# what type of rocks are these?



## pharrix (May 26, 2011)




----------



## DanniGirl (Jan 25, 2007)

Looks like volcanic (igneous). If it has gas bubbles then it's basalt.


----------



## JimA (Nov 7, 2009)

They might have some iron in them kinda hard to tell. I do like the shapes of them though!


----------



## pharrix (May 26, 2011)

thanks for the replies.


----------



## S14Swap240sx (Jan 3, 2011)

DanniGirl said:


> Looks like volcanic (igneous). If it has gas bubbles then it's basalt.


is something such as volcanic rock sutible for a typical peacock hap tank?


----------



## DanniGirl (Jan 25, 2007)

Depends what type of volcanic rock. There are four types, basalt being the most common. The rougher the texture, the more problematic it could be for the fish. With that said, a few pieces wouldn't be an issue in a peacock/hap setup.


----------



## Mike_G (Nov 8, 2011)

I think a little clarification may be warranted here.
Igneous (volcanic) rock is one of the 4 types of rocks (igneous, metamorphic, sedimentary, and specific)- there are two main types of igneous rock, intrusive and extrusive, but there are several different varieties of igneous rock including (but not limited to) basalt, granite, pumice, andesite, rhyolite, obsidian, and scoria (aka "lava rock")

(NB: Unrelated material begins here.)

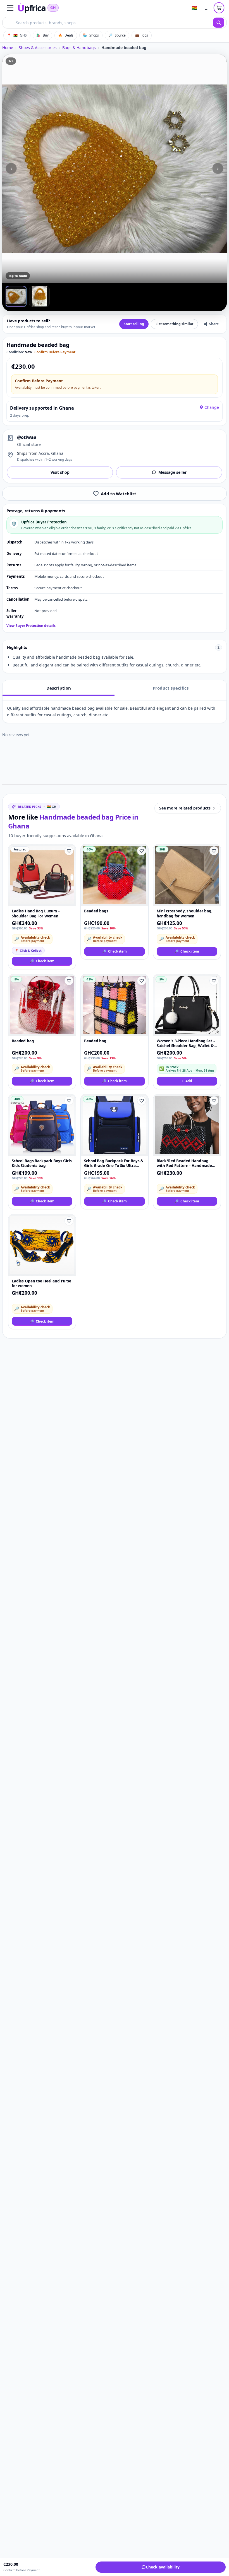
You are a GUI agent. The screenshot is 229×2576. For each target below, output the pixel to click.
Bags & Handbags (79, 47)
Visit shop (60, 472)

I'd try to stick with granite and basalt, and would avoid pumice (too soft), scoria (too rough), and obsidian (too sharp)

Just my .02


----------



## cichlid-gal (Apr 27, 2012)

here's a link (hope this works as I've not used this option before) to help with identification of igneous rocks and there is even a little test at the bottom of the page with pics of different types....my basalt looks like the basalt in pic/test #1

http://facweb.bhc.edu/academics/science/harwoodr/geol101/labs/igneous/

Nice looking :thumb: layout


----------